I Am Pleased

For each passing day, I am still in love, for each passing day I am still breathing. I mourn for our goodbye, and I wait for our hello with a future I can’t behold.

Without you who am I then? Without you, I am nothing but pain and aches. You have a life without me, and I am living a life without you. I mourn in sorrow because my longing has stormed into my moments of life. Yes, every moment I live, I remember you with hope and dreams of a future where our heart will beat as one again. But would the dream only be a dream, or will it be a reality of hope and faith?

So the day passing by like sand running through an hourglass. Tick-tock, goes the clock and a second feel like an eternity. Another eternity after another eternity and the waiting seems longer and longer with each passing year.

Yes, I love you so much that you felt like home when I talk to you again, but I had to conceal my feelings so it won’t make you unhappy.
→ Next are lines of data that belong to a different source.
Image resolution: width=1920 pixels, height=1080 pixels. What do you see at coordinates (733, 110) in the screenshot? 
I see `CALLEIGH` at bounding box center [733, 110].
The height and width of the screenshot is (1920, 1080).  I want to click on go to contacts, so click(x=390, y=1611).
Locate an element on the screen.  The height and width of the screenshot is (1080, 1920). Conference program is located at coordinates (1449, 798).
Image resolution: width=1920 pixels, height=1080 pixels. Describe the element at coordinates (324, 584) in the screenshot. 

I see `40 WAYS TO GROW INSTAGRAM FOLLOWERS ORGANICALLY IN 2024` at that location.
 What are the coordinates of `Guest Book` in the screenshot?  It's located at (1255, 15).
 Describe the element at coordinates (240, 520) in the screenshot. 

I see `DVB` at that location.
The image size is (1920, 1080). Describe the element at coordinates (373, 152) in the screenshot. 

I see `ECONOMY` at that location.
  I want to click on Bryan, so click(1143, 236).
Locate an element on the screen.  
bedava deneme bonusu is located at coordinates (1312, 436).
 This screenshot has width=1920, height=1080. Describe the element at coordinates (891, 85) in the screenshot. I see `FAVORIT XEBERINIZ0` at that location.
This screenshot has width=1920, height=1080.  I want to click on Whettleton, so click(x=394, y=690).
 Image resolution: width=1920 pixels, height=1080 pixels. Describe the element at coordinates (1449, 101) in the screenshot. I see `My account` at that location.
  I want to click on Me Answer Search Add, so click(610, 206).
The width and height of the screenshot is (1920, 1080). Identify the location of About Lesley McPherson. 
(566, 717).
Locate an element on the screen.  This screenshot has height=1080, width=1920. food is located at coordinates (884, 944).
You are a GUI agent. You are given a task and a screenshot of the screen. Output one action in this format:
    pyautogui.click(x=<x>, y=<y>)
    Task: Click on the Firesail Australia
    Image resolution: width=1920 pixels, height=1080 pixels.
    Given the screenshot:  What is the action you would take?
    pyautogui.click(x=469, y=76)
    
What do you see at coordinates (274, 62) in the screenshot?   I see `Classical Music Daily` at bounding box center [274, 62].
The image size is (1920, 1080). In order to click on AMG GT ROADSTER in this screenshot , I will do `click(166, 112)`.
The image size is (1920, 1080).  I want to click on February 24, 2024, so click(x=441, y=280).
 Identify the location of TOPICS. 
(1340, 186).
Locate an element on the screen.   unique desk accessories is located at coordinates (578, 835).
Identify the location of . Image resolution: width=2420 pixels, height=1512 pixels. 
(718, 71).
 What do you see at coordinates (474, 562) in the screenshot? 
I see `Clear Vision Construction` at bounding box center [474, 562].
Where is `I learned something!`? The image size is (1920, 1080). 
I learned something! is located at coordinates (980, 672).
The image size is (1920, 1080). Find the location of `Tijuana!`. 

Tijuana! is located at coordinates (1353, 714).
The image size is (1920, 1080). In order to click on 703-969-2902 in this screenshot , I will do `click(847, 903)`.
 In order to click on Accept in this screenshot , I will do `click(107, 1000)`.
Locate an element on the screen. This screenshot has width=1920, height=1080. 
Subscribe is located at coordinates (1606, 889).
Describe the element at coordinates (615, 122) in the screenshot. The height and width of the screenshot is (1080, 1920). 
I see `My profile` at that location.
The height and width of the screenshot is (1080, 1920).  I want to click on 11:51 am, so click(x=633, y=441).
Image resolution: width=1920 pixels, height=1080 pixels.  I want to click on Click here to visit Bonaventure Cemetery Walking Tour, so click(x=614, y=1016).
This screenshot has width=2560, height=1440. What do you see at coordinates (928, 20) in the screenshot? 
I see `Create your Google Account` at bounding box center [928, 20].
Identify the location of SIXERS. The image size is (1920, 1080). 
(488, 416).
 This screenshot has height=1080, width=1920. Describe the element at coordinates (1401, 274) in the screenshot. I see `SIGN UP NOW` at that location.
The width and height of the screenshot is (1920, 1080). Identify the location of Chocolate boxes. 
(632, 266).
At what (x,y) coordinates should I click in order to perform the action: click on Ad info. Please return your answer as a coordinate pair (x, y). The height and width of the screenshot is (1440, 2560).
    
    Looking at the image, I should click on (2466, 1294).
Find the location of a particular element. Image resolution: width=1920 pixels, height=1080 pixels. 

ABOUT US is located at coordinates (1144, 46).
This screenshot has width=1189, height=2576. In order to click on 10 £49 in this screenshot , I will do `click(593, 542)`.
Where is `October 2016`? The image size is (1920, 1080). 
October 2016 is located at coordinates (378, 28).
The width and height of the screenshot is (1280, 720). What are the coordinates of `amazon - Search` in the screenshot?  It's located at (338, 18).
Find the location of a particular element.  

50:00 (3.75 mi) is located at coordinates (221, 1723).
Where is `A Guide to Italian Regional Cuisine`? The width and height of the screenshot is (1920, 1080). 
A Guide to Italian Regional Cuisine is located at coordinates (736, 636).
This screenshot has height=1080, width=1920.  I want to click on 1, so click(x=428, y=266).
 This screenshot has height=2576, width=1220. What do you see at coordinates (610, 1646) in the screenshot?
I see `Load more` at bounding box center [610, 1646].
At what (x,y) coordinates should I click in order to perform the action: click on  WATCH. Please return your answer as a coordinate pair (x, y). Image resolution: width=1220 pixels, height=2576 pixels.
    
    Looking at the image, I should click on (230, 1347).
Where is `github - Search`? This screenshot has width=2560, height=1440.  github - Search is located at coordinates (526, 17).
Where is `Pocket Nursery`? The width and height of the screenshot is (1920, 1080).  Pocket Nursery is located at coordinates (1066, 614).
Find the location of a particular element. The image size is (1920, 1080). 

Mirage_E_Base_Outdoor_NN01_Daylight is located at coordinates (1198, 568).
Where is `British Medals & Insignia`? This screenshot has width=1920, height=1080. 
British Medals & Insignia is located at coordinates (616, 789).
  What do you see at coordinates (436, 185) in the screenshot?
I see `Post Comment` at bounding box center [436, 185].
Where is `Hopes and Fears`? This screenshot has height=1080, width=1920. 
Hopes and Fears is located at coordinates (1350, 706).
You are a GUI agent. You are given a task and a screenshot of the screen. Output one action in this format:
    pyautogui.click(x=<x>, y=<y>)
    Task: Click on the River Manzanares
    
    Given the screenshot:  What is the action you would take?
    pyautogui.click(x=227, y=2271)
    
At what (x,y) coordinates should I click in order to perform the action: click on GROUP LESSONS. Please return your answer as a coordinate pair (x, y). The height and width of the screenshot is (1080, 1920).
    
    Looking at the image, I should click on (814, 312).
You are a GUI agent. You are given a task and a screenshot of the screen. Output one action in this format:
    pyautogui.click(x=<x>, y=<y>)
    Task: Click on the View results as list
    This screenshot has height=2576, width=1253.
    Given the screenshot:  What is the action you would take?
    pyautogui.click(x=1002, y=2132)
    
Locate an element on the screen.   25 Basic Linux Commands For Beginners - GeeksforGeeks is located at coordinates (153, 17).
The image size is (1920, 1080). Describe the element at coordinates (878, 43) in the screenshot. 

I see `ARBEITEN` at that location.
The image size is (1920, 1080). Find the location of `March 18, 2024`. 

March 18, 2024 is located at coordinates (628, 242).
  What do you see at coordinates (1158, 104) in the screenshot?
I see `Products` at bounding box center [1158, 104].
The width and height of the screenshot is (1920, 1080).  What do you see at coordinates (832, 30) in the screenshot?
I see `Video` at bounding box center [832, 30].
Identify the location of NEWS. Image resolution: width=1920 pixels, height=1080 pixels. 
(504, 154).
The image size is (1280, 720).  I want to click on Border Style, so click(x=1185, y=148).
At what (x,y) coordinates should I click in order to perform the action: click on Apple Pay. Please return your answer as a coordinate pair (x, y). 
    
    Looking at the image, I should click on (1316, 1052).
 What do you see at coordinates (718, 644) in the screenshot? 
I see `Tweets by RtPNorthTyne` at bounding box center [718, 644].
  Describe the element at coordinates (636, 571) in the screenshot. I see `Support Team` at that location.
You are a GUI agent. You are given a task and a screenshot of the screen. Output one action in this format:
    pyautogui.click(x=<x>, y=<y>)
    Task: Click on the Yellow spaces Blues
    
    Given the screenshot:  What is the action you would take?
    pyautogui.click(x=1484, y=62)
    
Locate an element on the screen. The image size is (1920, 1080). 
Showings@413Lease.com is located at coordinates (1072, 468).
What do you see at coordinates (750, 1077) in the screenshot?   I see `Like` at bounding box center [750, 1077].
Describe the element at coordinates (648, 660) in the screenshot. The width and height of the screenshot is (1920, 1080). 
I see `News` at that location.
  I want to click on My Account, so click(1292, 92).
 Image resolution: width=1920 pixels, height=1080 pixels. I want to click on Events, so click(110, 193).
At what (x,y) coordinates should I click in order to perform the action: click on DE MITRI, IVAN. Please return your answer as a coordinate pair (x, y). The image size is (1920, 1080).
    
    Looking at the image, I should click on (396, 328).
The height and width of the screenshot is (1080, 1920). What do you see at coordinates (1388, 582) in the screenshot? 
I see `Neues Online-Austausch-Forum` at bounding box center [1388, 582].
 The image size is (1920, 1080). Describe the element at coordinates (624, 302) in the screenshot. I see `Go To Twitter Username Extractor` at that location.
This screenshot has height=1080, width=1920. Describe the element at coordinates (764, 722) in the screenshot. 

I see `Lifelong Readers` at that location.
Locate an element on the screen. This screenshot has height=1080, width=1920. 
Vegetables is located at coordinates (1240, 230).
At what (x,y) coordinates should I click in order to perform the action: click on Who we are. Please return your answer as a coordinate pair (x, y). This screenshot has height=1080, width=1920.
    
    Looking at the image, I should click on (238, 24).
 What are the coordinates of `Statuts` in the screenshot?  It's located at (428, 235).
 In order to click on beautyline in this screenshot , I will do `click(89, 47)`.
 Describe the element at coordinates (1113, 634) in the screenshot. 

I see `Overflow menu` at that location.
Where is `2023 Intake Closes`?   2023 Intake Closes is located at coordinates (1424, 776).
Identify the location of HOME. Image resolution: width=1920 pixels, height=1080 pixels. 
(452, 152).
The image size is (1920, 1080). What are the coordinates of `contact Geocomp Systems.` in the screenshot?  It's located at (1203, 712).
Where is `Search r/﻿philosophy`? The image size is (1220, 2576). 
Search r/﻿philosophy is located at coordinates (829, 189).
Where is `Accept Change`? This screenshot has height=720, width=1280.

Because we were supposed to be friends, old friends that have known each other since the birth of our existence into the galaxy.

But I am romance, with you I am. And I don’t want to lose you, so I negotiate, and I promise I will be unchanging since I want you to remember me again. But I can’t remain silent for too long, and I have to break the silence of my contemplation so that I can live and go about my days with you in my heart. But if ever I contemplate without you in my life, it’s because I am philosophy. It keeps me going, and I need to keep going, if not, I will get old, and you are still there so alive in my mind like we first met, young and beautiful.

Sometimes I smile to myself because I remember how you look when you gaze into the nothingness in the morning after a weary night of no sleep. You too are philosophy, and the childlike attitude you have about life makes me laugh because I see your innocence and purity. You are happiness, and I am joy, we are meant for each other like night is intended for the stars.

Oh, I break free tonight of the mourning, because you are still breathing. I am pleased because somewhere you are always thinking of me.